We need to unite all the resources. There are many wonderful programs. The lawsuits against universities, the exposure, the adoption of IHRA definitions of antisemitism. All of these are partial solutions to a need to recreate a movement, like we did for Soviet Jewry, bringing in allies from the non-Jewish community, whose children are also suffering because of quotas and other things that are being reimposed, not only with Jewish students but Asian Americans and others. And it’s a time when we need unity internally, we need unity externally.

TML: Because I’d be remiss if I didn’t ask, the fact is that the political clout of the Jewish community is far greater than its numbers. You started to bring up that you need our outside communities. But the outside communities, the polls are showing they’re not necessarily with Israel anymore. How do you address that?

Malcolm Hoenlein: By education. We have to do much more to bring them around. Because they are subject to all the influences of the internet, the lies, the distortions, the misrepresentations, which become the factual basis on which you make judgments. So we have to do much more to be creative. On the internet, we have to reach out to those audiences. I see that the evangelical communities remain very strong allies. There is some diminishment amongst their young people. It’s something we and they have to address together to help bring them new information.

Not everybody has to be in lockstep with us or our particular views, but to recognize the right of Israel to exist, to reject any “river to the sea,” except to be Hamas-free, and to understand what those messages mean. And most young people today have no idea what river, what sea, even though they’re shouting it. And they have joined in these movements as a protest movement, you know, like the Vietnam era. … It’s a very disturbing phenomenon, but we see that these extremist elements get all the attention. The good kids and the guys who are rejecting it and the people who stand against it get hardly any notice.

And the mood has become one that the woke culture has really cleverly captured, whether it’s a city council or the board of a university, infusing themselves into so many decisions, even corporate decisions. We have to stand against each and every one of them. And for that we need the resources of the entire community. There are people who are spending huge amounts of money, and we’re winning many battles, but we’re losing the war. Now we have to win the war, and that will come from concerted efforts, building coalitions with others, but first and foremost mobilizing the Jewish community to act in a united, concerted way.

TML: Malcolm, thank you.

Malcolm Hoenlein: You’re very welcome. Thank you very much, it was my pleasure.

§ **DATA ENTRIES**
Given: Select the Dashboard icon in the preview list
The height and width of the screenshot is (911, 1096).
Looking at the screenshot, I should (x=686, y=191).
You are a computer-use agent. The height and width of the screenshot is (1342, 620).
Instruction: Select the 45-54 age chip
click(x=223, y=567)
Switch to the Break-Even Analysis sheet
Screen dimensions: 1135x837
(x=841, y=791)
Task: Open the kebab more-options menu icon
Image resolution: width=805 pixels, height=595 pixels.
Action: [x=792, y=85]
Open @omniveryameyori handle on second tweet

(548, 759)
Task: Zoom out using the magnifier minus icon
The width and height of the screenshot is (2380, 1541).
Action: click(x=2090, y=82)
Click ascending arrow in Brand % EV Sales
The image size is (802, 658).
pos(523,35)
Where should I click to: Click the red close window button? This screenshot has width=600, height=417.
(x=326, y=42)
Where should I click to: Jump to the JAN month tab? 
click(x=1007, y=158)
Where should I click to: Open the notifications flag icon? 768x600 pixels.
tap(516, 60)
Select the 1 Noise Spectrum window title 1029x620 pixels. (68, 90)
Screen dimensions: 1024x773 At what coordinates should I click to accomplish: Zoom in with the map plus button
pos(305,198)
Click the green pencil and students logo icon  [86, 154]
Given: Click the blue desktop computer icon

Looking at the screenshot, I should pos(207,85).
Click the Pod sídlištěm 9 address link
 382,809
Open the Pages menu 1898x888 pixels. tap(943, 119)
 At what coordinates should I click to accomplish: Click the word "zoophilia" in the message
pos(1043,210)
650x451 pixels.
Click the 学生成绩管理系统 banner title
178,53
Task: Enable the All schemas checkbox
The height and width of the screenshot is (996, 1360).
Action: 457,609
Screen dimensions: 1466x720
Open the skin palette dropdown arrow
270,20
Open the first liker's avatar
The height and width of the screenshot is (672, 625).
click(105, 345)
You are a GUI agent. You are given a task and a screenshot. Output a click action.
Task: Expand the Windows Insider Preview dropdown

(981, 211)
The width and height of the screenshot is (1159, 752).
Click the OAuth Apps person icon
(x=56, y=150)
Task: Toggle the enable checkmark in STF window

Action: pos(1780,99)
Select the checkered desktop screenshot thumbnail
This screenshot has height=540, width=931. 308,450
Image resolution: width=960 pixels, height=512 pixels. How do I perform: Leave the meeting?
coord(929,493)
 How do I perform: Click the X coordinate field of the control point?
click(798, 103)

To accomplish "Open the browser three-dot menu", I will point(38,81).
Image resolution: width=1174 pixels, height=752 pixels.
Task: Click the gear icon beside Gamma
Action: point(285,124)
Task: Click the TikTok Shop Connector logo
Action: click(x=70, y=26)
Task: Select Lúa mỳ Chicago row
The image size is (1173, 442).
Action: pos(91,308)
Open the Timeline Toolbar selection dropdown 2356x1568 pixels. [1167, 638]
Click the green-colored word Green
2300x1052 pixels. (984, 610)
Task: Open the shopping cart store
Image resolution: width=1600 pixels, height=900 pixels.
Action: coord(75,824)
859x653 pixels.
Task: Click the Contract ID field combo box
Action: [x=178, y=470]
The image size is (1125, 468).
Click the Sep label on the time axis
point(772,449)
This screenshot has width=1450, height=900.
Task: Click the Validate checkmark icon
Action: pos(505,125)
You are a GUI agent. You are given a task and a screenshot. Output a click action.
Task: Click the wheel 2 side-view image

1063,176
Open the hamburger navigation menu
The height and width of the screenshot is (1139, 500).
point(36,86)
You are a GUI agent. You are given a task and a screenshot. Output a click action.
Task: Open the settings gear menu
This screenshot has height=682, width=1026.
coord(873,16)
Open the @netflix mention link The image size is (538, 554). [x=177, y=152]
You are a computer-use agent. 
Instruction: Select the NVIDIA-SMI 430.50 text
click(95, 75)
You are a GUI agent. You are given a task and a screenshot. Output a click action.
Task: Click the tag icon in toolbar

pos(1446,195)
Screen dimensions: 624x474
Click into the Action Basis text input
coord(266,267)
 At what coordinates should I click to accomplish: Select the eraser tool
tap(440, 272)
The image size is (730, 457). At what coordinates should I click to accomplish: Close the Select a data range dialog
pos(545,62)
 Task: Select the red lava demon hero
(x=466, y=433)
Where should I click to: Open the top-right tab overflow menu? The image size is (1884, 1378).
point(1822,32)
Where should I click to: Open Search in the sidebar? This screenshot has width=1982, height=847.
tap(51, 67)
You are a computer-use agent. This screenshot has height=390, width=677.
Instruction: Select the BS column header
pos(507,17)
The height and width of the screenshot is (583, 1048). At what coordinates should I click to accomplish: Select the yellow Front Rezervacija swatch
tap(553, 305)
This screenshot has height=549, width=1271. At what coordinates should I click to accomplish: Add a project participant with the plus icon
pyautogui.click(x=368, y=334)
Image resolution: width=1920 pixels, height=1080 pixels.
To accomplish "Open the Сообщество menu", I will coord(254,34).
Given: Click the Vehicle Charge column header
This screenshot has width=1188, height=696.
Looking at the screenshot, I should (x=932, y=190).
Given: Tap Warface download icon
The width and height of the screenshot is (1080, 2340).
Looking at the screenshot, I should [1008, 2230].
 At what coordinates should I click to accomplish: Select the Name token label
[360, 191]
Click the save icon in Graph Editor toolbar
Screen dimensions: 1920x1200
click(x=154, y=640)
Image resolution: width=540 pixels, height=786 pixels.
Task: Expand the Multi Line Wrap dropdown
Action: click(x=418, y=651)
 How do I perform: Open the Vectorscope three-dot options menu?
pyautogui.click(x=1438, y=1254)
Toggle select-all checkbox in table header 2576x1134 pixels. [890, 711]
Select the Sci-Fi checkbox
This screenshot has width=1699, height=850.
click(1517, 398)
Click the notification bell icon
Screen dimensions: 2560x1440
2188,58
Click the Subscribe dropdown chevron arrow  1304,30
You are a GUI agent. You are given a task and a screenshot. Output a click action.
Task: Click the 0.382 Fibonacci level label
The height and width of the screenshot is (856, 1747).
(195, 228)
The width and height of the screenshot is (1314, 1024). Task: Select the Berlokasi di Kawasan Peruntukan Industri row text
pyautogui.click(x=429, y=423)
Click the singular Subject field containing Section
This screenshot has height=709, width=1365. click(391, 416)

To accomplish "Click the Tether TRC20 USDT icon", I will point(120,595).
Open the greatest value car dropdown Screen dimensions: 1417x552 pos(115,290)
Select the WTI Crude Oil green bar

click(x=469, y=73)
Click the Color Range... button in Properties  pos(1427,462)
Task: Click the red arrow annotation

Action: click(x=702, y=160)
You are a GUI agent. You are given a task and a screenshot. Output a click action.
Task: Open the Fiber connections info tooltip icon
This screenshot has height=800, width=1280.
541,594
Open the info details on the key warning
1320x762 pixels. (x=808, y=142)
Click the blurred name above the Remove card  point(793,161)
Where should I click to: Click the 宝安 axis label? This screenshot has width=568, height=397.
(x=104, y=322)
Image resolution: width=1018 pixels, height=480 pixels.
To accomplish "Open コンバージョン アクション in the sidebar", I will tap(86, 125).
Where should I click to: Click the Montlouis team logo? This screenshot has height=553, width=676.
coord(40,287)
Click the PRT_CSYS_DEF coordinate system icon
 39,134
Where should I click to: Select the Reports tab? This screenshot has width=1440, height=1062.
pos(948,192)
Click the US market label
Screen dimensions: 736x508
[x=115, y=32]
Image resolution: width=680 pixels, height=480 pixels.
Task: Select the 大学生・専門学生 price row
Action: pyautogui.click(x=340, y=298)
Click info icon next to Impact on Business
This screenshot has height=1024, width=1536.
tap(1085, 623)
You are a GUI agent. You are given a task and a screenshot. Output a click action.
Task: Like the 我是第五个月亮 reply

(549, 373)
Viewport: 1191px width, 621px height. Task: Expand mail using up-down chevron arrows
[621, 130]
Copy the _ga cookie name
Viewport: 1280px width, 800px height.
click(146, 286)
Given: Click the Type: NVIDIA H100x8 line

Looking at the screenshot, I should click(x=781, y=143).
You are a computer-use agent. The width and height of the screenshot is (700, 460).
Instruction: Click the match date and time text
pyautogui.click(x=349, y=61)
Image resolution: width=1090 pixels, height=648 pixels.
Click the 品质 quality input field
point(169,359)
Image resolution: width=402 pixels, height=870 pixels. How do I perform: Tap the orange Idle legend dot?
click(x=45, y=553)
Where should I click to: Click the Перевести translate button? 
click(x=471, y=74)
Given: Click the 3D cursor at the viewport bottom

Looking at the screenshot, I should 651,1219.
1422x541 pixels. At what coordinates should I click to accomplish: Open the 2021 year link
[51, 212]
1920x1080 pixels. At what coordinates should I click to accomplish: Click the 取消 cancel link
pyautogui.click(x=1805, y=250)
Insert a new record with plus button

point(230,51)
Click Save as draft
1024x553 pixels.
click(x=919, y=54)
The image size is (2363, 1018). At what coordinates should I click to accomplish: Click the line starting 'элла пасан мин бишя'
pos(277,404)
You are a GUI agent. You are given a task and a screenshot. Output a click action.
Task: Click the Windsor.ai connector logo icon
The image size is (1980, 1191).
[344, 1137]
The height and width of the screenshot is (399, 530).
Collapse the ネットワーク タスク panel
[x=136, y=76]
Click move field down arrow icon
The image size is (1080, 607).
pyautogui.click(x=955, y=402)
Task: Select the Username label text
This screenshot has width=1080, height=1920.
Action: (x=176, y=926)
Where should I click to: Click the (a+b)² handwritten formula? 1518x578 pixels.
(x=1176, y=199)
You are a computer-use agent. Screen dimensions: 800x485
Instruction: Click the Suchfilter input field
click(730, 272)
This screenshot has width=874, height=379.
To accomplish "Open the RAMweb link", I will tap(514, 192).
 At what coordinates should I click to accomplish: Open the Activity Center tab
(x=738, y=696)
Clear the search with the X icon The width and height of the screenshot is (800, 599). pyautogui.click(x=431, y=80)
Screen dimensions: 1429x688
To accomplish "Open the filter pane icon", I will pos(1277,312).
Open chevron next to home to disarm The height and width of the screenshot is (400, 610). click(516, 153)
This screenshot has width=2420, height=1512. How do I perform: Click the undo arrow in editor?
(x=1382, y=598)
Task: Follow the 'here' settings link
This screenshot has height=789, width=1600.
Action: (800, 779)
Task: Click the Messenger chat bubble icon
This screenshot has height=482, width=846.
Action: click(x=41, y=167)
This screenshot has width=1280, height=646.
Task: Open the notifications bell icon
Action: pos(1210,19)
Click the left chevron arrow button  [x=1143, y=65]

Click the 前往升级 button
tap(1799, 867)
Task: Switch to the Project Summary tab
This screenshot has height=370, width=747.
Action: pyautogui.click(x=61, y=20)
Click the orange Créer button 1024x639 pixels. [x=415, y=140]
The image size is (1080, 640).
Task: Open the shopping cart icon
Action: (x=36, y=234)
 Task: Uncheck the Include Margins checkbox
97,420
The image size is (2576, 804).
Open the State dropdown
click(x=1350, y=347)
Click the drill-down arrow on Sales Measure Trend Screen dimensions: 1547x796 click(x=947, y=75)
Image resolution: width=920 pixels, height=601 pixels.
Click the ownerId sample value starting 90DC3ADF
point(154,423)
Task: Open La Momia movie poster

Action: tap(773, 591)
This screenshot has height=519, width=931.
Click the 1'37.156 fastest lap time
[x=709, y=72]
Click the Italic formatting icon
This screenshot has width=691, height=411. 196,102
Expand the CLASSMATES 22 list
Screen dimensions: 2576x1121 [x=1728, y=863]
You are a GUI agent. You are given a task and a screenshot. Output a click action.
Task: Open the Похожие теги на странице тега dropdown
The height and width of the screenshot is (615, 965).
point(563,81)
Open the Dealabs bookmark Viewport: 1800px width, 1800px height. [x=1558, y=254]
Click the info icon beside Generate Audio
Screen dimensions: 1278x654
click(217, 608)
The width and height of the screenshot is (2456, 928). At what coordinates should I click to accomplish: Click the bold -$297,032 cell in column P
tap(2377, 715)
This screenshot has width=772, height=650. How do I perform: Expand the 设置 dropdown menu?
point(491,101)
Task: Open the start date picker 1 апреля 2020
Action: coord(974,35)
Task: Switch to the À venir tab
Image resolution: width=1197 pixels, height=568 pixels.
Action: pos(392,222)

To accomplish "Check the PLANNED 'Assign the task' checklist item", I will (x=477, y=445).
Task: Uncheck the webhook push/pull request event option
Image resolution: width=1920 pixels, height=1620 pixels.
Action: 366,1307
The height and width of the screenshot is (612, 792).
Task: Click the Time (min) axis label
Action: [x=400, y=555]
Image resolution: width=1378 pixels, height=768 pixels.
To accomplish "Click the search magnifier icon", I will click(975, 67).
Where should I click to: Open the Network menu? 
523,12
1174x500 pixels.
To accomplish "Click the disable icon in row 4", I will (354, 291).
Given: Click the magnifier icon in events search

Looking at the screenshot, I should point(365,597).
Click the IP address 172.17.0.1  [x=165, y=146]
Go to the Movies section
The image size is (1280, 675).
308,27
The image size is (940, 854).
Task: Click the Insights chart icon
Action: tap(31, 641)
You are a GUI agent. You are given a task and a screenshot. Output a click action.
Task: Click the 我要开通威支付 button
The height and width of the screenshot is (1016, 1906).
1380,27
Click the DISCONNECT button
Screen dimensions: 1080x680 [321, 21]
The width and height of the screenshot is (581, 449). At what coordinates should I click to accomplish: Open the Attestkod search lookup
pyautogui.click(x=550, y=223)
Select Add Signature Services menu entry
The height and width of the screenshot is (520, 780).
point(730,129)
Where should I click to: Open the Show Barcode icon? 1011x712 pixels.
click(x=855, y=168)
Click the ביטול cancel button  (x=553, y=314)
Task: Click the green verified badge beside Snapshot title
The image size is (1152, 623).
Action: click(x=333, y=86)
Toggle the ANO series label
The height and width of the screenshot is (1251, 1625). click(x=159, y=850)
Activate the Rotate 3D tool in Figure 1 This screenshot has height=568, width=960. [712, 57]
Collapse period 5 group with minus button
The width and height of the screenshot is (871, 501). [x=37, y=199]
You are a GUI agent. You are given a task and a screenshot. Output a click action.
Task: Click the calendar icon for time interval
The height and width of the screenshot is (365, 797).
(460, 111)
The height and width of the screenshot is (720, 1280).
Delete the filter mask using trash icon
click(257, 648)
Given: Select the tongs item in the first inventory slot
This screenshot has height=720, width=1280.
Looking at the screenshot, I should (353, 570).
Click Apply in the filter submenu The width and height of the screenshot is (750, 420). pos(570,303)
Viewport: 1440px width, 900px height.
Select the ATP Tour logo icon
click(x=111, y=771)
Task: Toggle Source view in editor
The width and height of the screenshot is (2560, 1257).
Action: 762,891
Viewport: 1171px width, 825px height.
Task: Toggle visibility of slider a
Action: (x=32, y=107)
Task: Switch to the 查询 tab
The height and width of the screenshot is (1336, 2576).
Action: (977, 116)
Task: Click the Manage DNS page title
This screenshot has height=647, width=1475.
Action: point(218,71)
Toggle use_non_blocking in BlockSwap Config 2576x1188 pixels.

§ **EXERCISES**
**a.** In the interview text, which communities does Malcolm Hoenlein say remain very strong allies?
**b.** Reproduce the rows beginning at the line that has "Click the orange" and stopping after the line that has "Action: tap(773, 591)", changing "dropdown" to "menu" and leaving everything else as it is.

§ **EXERCISE RESULTS**
**a.** The evangelical communities.

**b.**
Click the orange Créer button 1024x639 pixels. [x=415, y=140]
The image size is (1080, 640).
Task: Open the shopping cart icon
Action: (x=36, y=234)
 Task: Uncheck the Include Margins checkbox
97,420
The image size is (2576, 804).
Open the State menu
click(x=1350, y=347)
Click the drill-down arrow on Sales Measure Trend Screen dimensions: 1547x796 click(x=947, y=75)
Image resolution: width=920 pixels, height=601 pixels.
Click the ownerId sample value starting 90DC3ADF
point(154,423)
Task: Open La Momia movie poster

Action: tap(773, 591)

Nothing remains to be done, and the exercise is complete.